Florida is almost certain to be very good next year — any team with stars like Aaron Ekblad, Jonathan Huberdeau, Aleksander Barkov, Spencer Knight, MacKenzie Weegar and Sergei Bobrovsky should be — and going from good in the regular season to good in the playoffs usually takes time. The Panthers’ dilemma, then, was figuring out if they just needed to trust steady improvement and added experience would help them win in their current style, or if someone needed to come in from the outside and change some strategies.

Maurice’s promise sits somewhere in the middle. His focus on offense, he said, will probably be “secondary” because, “Why would you pull back a team offensively that has that kind of talent?” The defense, he said, will have “a slightly different structure.”

The grander changes he sees are philosophical and more about a collective mindset. Florida’s second-round offensive meltdown — a 4-0 series loss to the Tampa Bay Lightning, with three total goals scored — sticks with him because it was such a drastic shift from what he saw watching in January.

“The focus [is] five moving together distinctly and very, very quickly repeatedly — things that we can replicate,” Maurice said. “You can’t always hit that same pass through nine people over a stick. Now, they’ve done it because we’ve seen them do it and it’s pretty darn cool when it happens, but that can’t be your game plan in the playoffs. The playoff game changes completely. It’s a different style. The rush disappears. The net front becomes where all the battles are. So we have to add that to our game, so that when we get to that we have experience with it.

“Just think of 2009: The Pittsburgh Penguins win the Stanley Cup and they are a dominant force ... and yet nothing happens for a number of years. It’s very, very difficult to blast through the playoffs if you just think you play your game.”

Florida Panthers general manager Bill Zito, at left, introduces new coach Paul Maurice and his team jersey during a press conference at the FLA Live Arena in Sunrise Florida on Thursday, June 23, 2022.

### Complete the following
(1) In the hockey passage, which team beat Florida 4-0 in the second round?
(2) Write out the hockey passage again, beginning at the words "Florida Panthers general" and stopping after "June 23, 2022.", but switch "press conference" to "news conference".

### Information given
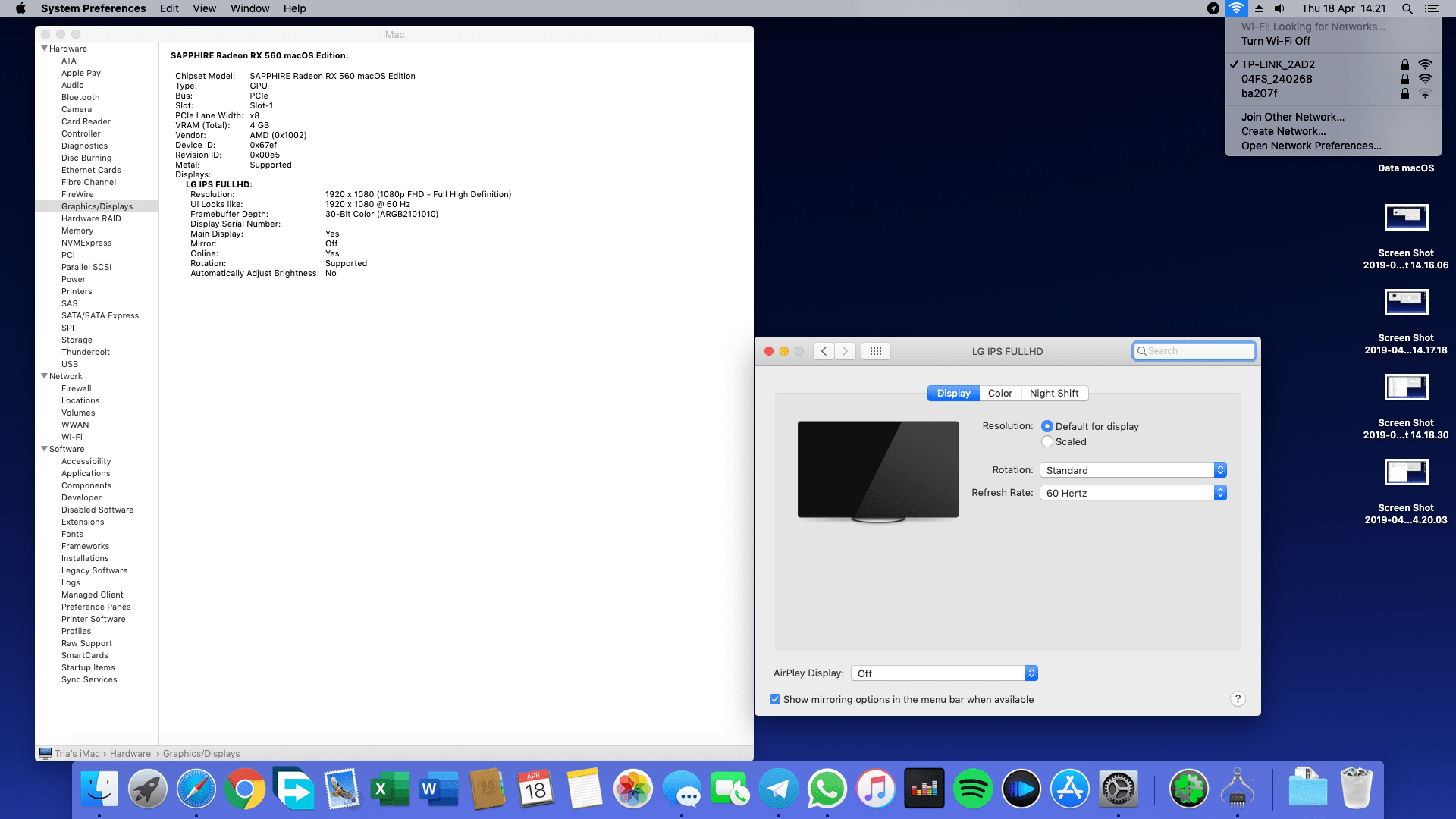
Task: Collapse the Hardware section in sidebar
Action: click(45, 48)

--

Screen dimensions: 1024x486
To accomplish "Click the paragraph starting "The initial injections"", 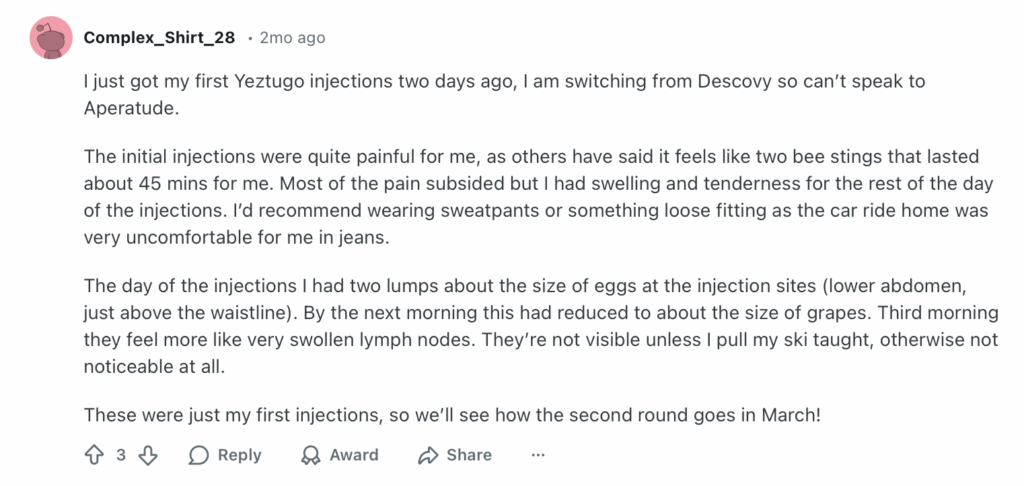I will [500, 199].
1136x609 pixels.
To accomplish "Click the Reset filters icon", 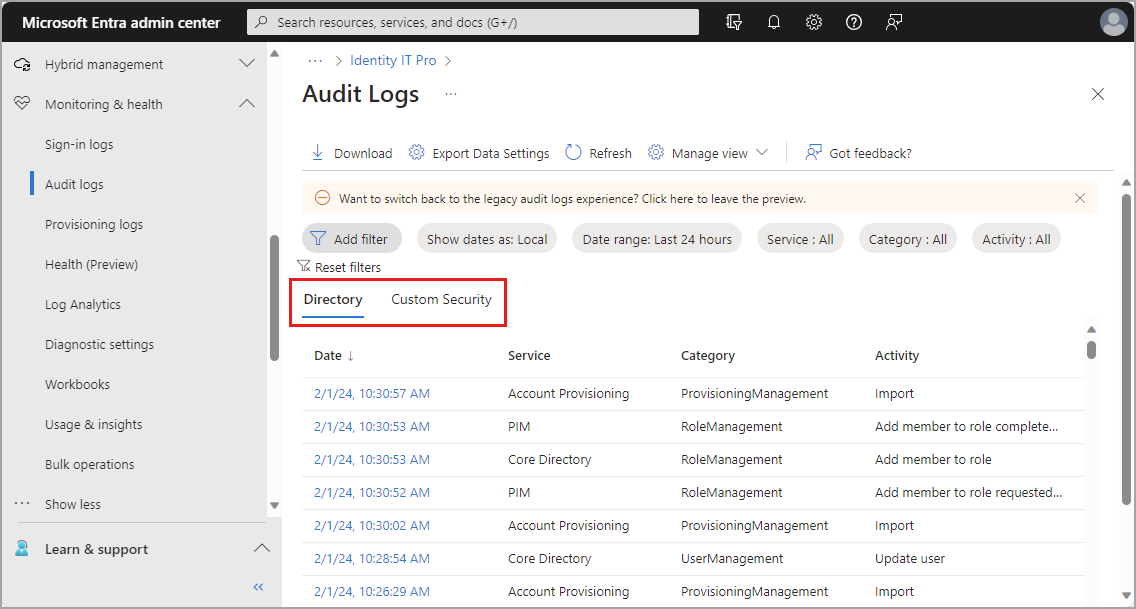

### Exercise solutions
(1) The Tampa Bay Lightning.

(2)
Florida Panthers general manager Bill Zito, at left, introduces new coach Paul Maurice and his team jersey during a news conference at the FLA Live Arena in Sunrise Florida on Thursday, June 23, 2022.